Ninde Molde En Contra del Mar

¿Quién cuida a la niñez y las adolescencias?

Dos videos me causaron tal impacto que aún puedo escuchar los gritos de una niña y el cinismo de un adulto.

En Coahuila, una niña lloraba y gritaba frente a policías y abogados implorando que no la dejaran con su papá, que le permitieran regresar con su madre pues el señor abusaba sexualmente de ella. Al señor le otorgaron la custodia. Gracias a la presión en medios, la niña se encuentra hoy con una tía y su padre está prófugo de la justicia.

El otro es del Estado de México. La madre de una adolescente de 14 años filtró un audio donde el maestro de su hija, de 50 años de edad, admite que, por decisión mutua de la adolescente y él, tienen una relación de pareja. Incluso tiene el descaro de decir que él quería pedirle permiso y que entendía su molestia. La madre decidió filtrar esta información luego de que en el proceso penal el agresor fue liberado, al parecer, luego de pagar una fianza de 75 mil pesos.

Ambos casos reflejan que las autoridades de justicia y de protección a niñas, niños y adolescentes son omisas y negligentes a la hora de buscar su bienestar.

En ninguno de los dos casos ni el Ministerio Público, ni los jueces familiares y penales aplicaron a cabalidad las metodologías de interés superior de niñas, niños y adolescentes ni de perspectiva de género. Se actuó de forma deficiente y se les ha hecho un daño irreparable.

En el caso de Coahuila, el video nos permite observar la indiferencia de todas las personas adultas frente a la desesperación de la niña. Probablemente estaban pensando que ella exageraba o mentía; no dudaría que alguna de las personas pensara que decía eso por influencia de la otra parte de la familia.

En el caso del Estado de México, si bien la autonomía de las adolescentes es central para garantizar sus derechos, es importante hacer un análisis de las circunstancias en las que toman esas decisiones, en las que pueden estar siendo influenciadas o coaccionadas por las relaciones jerárquicas con otras personas. Así que basta con saber el hecho de que el señor fuera su maestro y tuvieran una diferencia de edad de 46 años para entender que no es una relación consensuada y, de acuerdo a los hechos que sucedieron, decidir qué delito se imputará y las medidas de protección para ella y su familia.

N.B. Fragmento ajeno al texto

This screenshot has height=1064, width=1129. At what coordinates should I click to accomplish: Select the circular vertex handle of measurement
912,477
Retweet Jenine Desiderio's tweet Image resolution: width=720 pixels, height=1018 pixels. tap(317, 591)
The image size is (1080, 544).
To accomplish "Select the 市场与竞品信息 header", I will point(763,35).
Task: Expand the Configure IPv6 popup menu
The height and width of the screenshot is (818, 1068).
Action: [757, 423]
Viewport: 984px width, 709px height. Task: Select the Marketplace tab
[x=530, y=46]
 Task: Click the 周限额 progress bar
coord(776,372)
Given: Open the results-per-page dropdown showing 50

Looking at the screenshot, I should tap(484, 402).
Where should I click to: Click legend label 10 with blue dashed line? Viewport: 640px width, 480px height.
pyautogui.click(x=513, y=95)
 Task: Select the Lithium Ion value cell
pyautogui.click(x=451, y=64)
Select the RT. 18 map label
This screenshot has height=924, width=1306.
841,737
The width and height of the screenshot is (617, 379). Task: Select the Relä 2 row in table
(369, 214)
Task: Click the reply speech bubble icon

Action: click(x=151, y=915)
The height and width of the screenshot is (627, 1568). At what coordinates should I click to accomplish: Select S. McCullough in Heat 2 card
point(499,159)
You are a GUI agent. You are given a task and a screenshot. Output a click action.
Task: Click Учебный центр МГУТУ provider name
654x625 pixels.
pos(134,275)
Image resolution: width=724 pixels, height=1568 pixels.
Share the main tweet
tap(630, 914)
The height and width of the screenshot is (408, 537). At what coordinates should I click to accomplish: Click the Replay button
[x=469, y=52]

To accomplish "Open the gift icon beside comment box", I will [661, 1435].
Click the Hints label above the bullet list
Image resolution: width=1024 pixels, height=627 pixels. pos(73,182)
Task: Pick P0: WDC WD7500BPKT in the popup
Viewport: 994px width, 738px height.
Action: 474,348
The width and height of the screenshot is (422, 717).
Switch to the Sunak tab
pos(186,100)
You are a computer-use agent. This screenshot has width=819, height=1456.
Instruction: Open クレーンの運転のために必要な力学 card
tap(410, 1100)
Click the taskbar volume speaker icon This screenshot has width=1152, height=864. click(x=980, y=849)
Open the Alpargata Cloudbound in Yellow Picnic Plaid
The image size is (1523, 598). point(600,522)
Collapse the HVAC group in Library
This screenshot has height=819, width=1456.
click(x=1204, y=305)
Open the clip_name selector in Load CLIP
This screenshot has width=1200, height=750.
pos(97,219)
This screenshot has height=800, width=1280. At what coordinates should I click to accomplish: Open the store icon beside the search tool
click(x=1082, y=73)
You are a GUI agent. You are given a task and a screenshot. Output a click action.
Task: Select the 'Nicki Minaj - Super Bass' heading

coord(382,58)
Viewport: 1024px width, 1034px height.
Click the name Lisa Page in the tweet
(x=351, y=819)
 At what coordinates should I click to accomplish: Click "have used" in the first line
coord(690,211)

El Estado y la sociedad les fallaron a ambas y tenemos el testimonio. Es urgente que prestemos atención a los procesos judiciales en los que intervienen niñas, niños y adolescentes para sensibilizar y capacitar a los operadores de justicia, y así prevenir que estas situaciones pasen.

Y nosotres, tenemos que actuar para prevenir que otras niñas, niños y adolescentes sean objetos de la violencia. Sí, necesitamos los mecanismos de justicia para tratar de reparar el daño que se originó por no haber evitado que ellas y otras fueran violentadas, pues hoy parece que nadie cuida a la niñez y las adolescencias.